Recap: It’s a daring, forbidden relationship, but how is 15-year-old Michael supposed to resist the beautiful, curvacious woman more than 20 years his senior? The Reader tells the story of Michael and Hanna’s 30+ year relationship in post-WWII Germany.

The story begins when Hanna rescues Michael after he falls ill on his walk home from school. He is very sick for a few months, and afterwards, he finally seeks out Hannah to thank her for her heroic actions. But their friendship quickly and ferociously turns sexual, and suddenly Hanna, a 36-year-old train conductor, is sleeping with a high school student. After some time, the sex turns into love, and all the while, Michael reads to Hanna. When they’re not making love, he’s reading stories, teaching her about the world outside their lovesick bubble.
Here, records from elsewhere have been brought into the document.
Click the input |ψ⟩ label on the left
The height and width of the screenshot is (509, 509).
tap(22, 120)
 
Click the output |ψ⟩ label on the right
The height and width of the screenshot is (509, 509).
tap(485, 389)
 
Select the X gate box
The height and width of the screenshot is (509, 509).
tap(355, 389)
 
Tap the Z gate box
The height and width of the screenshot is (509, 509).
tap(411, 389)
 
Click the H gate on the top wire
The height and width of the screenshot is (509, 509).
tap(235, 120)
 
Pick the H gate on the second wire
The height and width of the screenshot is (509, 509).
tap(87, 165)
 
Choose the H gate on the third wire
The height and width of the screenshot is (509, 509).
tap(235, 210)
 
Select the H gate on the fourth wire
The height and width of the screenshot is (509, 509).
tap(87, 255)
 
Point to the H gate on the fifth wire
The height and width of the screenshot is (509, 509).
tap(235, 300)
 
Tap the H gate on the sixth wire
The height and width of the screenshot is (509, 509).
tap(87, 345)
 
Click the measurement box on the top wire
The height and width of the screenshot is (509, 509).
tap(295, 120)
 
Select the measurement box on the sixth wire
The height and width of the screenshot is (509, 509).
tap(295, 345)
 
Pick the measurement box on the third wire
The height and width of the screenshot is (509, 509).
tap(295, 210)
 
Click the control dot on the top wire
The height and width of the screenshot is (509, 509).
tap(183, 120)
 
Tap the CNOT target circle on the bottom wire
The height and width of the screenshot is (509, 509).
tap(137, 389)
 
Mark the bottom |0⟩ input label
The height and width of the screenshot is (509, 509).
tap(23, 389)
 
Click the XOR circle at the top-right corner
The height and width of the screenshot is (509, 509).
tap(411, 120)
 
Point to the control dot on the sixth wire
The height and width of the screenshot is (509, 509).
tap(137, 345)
Suddenly, Hanna leaves town. But it’s not the last Michael sees of his first and only true love. They do meet again — but this time it’s in court, and it’s not sexual at all. Hanna is on trial for a Nazi war crime — one that only Michael, who spent all those months reading to Hanna, knows she did not commit. But off she goes to jail, and Michael makes it a point to continue their relationship.
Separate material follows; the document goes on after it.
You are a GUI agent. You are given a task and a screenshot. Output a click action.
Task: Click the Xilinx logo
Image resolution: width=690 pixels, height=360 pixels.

Analysis: The beauty of The Reader is that the novel is written so eloquently, yet like a diary. With Michael narrating, he doesn’t go into details. He speaks bluntly and openly to the readers, nonchalantly mentioning the night he fell in love with Hanna and their sexual escapades. His matter-of-fact narration sets the tone for the novel itself; the story moves quickly without much description. Author Bernhard Schlink writes The Reader so one storyline flows immediately into and causes the next. I like a book that moves quickly and wastes no time.

But I also like book with intertwining stories and surprises, which is what Schlink offers here. I knew that Michael and Hanna would meet again, but I didn’t think it would be during a war crimes trial. While Michael and Hanna are involved, there’s so little we know about Hanna. So initially, her involvement in Auschwitz is shocking.

The trial shines light on how Germany struggled to deal with the war even years after it ended. It also speaks to the issue of illiteracy, which — we can infer and later learn for a fact — is why Michael reads to Hanna. Big social issues, historical fiction, and romance play dynamic roles in The Reader, which left me fascinated and wanting to learn more.

MVP: Hanna. She had her issues — illiteracy, a murder conviction, sexual relations with an underage boy, and obvious insecurity. But she’s bold. She commands power, albeit unknowingly, over others in a way that’s both infuriating and captivating. She’s as complex as complex characters get, and I just wanted to know more about her.